In late 2008, in an effort to get myself playing more games, I decided to play all 52 scenarios from Scenarios For All Ages by
Charles S Grant and Stuart Asquith. More than that, I decided to play them in order, 1 a week, starting on Nov 5. I knew I wouldn't
manage to play every week so I set a deadline of Dec 31st 2009. With a little help from my friends, I made it with a day to spare.

In the end, I played 52 games in 60 weeks. 34 solo games, 15 face to face games, 3 Play-by-Email mini-campaigns
17 other gamers from 4 countries participated, (Canada 11, US 4, Ireland 1, Argentina 1)

11 'periods' were played - 20/25mm Ancients (3), Prince Valiant 40mm skirmish (9), 40mm 16thC (10),
40mm semi-flat War of Polish Sucession (1), 40mm AWI (2), 40mm Pirate
Skirmish (5), 40mm early 19thC fictional (17), 15mm ACW (1), 25mm Zulu War (1),
20mm WWII (1), 20mm 1960's fictional (2)

I posted a brief report on each game on my webpage.

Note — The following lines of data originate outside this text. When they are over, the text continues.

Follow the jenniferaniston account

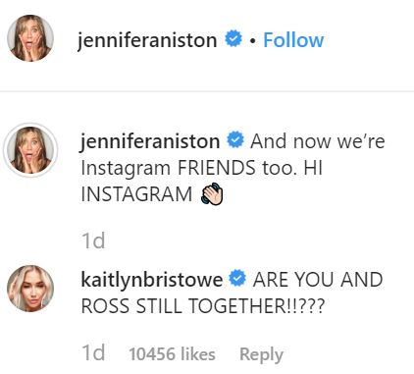coord(293,40)
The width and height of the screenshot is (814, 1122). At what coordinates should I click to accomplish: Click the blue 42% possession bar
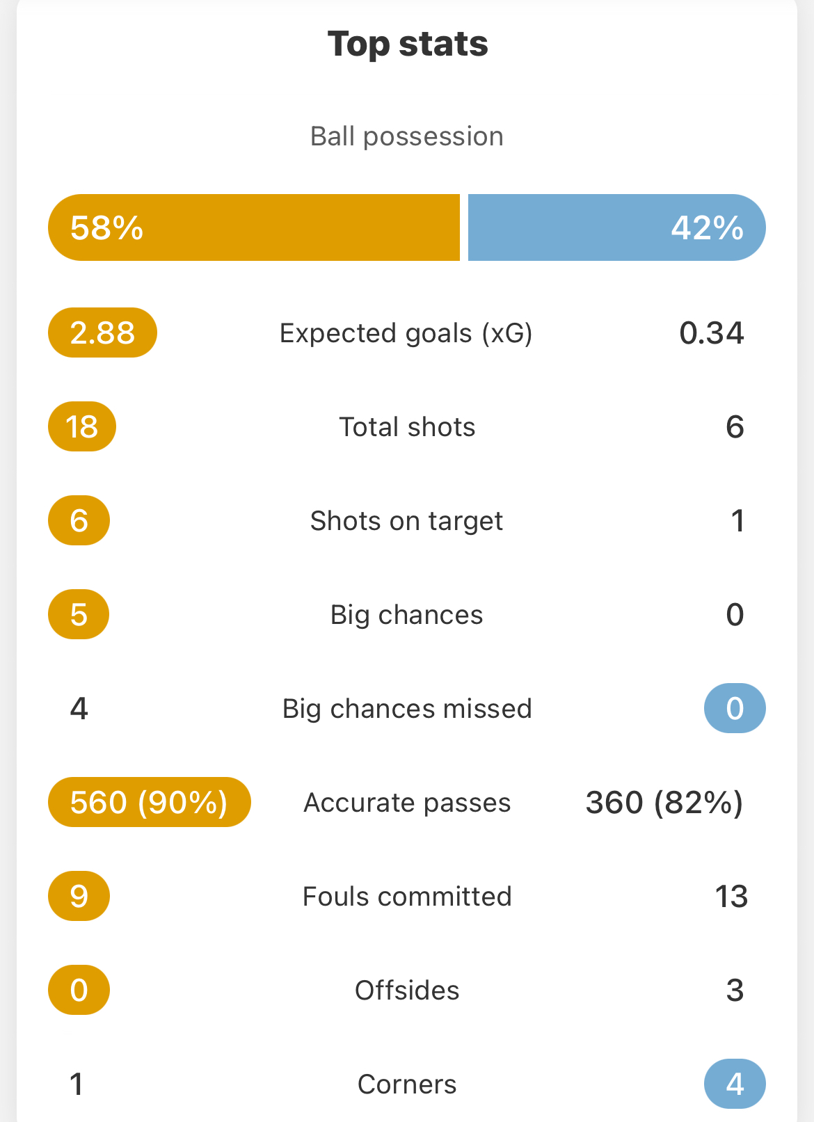[x=616, y=227]
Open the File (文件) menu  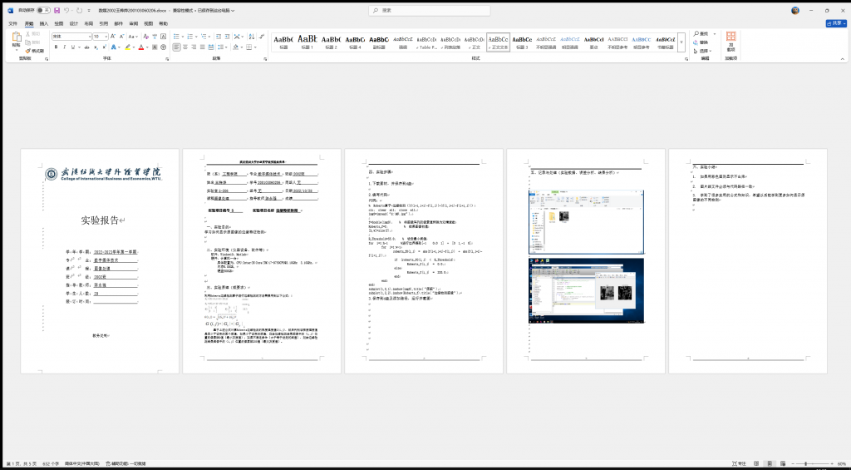(x=12, y=23)
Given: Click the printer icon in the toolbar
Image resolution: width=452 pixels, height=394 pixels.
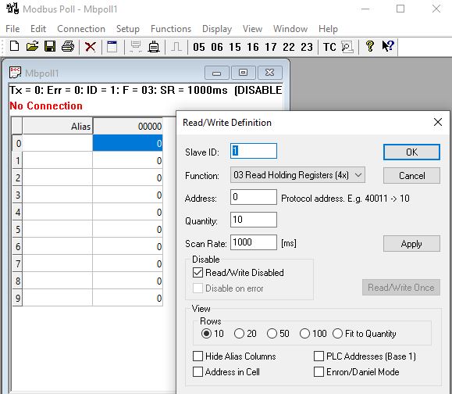Looking at the screenshot, I should coord(68,46).
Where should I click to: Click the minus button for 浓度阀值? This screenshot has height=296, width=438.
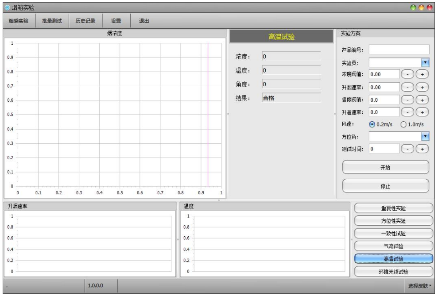pos(407,75)
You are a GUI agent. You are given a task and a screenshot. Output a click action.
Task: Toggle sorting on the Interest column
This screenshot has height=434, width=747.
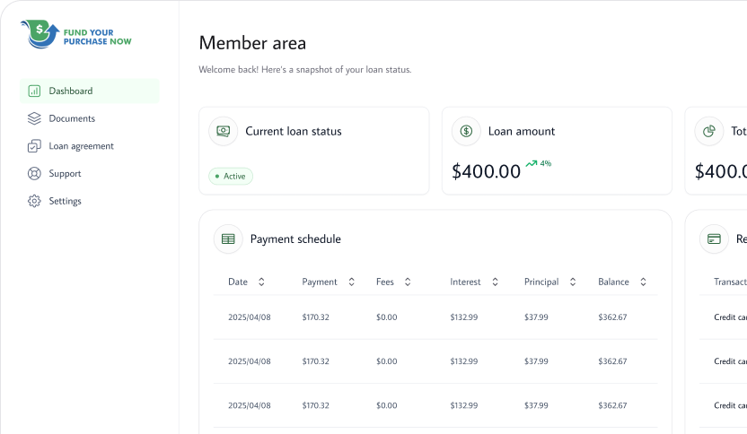[x=495, y=282]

I am shutting down my website so I am re-posting
the reports here, starting at Game #52 so that they will eventually appear in order. The reports were written in a variety of voices and tenses (sometimes all mixed together!) and it was tempting to rewrite them but I have left them as they were originally written with only very minor corrections, particularly to things like links.

To avoid copyright issues and save myself work, I have not given the details of the scenarios. Having a copy of the book will help make sense of the reports. The book may currently be purchased from John Curry at http://www.wargaming.co/ as well as from booksellers like On Military Matters and Caliver.



Monday, October 17, 2011

28 Jan 2009 Scenario 9: Tables Turned!

This game was played using 40mm Homecast War of Polish Succession figures and Hearts of Tin. using HofT.


The game began with the Moravian Hussars supported by Saxon Dragoons hotly pursuing Saxe's Lancers across the plain. The Russo-Saxon's won the initiative and charged. The lancers had 2 choices, evade or turn and fight, comparing the Hussar's movement dice to the gap between them, they needed to roll an 8 on 2 dice to escape so they risked the 50% chance to turn and form line. It turned out to be a poor choice as the Hussars hit them stationary and broke them. At the end of the turn the French Heavy Cavalry appeared, 1 to the right of the lancers, 2 to the left, none of them appeared behind the allies.

The allies pulled back swiftly next turn and it looked like they might escape almost unscathed but then fickle luck smiled on the French, they seized the initiative and rolled well for movement, the Orleans regiment deployed into line and headed straight for the enemy with Fitzjames moving to support them while the Colonel General Regiment sped past the town to cut them off. The Saxons choked on their movement and were now within 9" of the enemy so could only retire at 1/2 speed. On the next turn, the initiative switched back but the pincers were closing and there was no way to ride out without a fight. The Saxons deployed 3 troops to face the Colonel General while 2 moved to form a reserve for the Hussars. Orleans spurred forward and were met by the hussars led by their Brigadier. Carnage was heavy but the melee was drawn.

There was now hope that they could disengage but the initiative shifted again and in the ensuing melee, the French heavy cavalry cut up the hussars and sent the remnants fleeing. The Saxons braced themselves but having inflicted nearly 40% casualties on the enemy, the Chevalier reigned in his men and rode to the inn calling for wine.